[Stored data entries]
..........

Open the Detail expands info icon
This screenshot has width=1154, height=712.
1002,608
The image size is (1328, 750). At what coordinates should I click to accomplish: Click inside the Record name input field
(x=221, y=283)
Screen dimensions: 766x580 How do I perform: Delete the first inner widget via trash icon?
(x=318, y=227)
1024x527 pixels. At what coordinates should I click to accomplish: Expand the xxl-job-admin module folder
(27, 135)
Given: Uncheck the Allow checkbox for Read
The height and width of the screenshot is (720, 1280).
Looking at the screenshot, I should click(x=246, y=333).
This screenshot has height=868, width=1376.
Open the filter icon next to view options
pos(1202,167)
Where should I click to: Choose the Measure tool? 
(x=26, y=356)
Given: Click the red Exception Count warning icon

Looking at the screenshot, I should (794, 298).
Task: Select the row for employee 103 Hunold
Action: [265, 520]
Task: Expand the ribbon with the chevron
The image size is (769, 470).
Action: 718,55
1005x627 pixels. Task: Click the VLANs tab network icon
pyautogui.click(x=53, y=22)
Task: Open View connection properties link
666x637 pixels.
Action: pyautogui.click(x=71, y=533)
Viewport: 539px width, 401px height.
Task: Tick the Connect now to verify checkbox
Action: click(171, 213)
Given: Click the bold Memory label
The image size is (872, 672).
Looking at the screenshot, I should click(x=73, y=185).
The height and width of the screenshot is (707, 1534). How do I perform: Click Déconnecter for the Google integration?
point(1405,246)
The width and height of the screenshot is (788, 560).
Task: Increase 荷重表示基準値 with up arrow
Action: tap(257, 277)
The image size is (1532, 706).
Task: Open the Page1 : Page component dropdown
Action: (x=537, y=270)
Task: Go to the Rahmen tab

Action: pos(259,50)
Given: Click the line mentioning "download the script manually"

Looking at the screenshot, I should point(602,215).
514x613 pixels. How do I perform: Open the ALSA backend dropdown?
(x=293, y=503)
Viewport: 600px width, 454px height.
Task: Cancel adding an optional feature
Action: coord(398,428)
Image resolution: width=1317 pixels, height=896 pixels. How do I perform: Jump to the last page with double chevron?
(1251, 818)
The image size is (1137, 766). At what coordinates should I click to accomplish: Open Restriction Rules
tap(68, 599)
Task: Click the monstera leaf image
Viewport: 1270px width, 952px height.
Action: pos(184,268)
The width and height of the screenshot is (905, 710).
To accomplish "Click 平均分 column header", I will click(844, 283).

..........

§ TASK
Once more, give all the records exactly as they were written.

§ EXERCISE ANSWER
Open the Detail expands info icon
This screenshot has width=1154, height=712.
1002,608
The image size is (1328, 750). At what coordinates should I click to accomplish: Click inside the Record name input field
(x=221, y=283)
Screen dimensions: 766x580 How do I perform: Delete the first inner widget via trash icon?
(x=318, y=227)
1024x527 pixels. At what coordinates should I click to accomplish: Expand the xxl-job-admin module folder
(27, 135)
Given: Uncheck the Allow checkbox for Read
The height and width of the screenshot is (720, 1280).
Looking at the screenshot, I should click(x=246, y=333).
This screenshot has height=868, width=1376.
Open the filter icon next to view options
pos(1202,167)
Where should I click to: Choose the Measure tool? 
(x=26, y=356)
Given: Click the red Exception Count warning icon

Looking at the screenshot, I should (794, 298).
Task: Select the row for employee 103 Hunold
Action: [265, 520]
Task: Expand the ribbon with the chevron
The image size is (769, 470).
Action: 718,55
1005x627 pixels. Task: Click the VLANs tab network icon
pyautogui.click(x=53, y=22)
Task: Open View connection properties link
666x637 pixels.
Action: pyautogui.click(x=71, y=533)
Viewport: 539px width, 401px height.
Task: Tick the Connect now to verify checkbox
Action: click(171, 213)
Given: Click the bold Memory label
The image size is (872, 672).
Looking at the screenshot, I should click(x=73, y=185).
The height and width of the screenshot is (707, 1534). How do I perform: Click Déconnecter for the Google integration?
point(1405,246)
The width and height of the screenshot is (788, 560).
Task: Increase 荷重表示基準値 with up arrow
Action: tap(257, 277)
The image size is (1532, 706).
Task: Open the Page1 : Page component dropdown
Action: (x=537, y=270)
Task: Go to the Rahmen tab

Action: pos(259,50)
Given: Click the line mentioning "download the script manually"

Looking at the screenshot, I should point(602,215).
514x613 pixels. How do I perform: Open the ALSA backend dropdown?
(x=293, y=503)
Viewport: 600px width, 454px height.
Task: Cancel adding an optional feature
Action: coord(398,428)
Image resolution: width=1317 pixels, height=896 pixels. How do I perform: Jump to the last page with double chevron?
(1251, 818)
The image size is (1137, 766). At what coordinates should I click to accomplish: Open Restriction Rules
tap(68, 599)
Task: Click the monstera leaf image
Viewport: 1270px width, 952px height.
Action: pos(184,268)
The width and height of the screenshot is (905, 710).
To accomplish "Click 平均分 column header", I will click(844, 283).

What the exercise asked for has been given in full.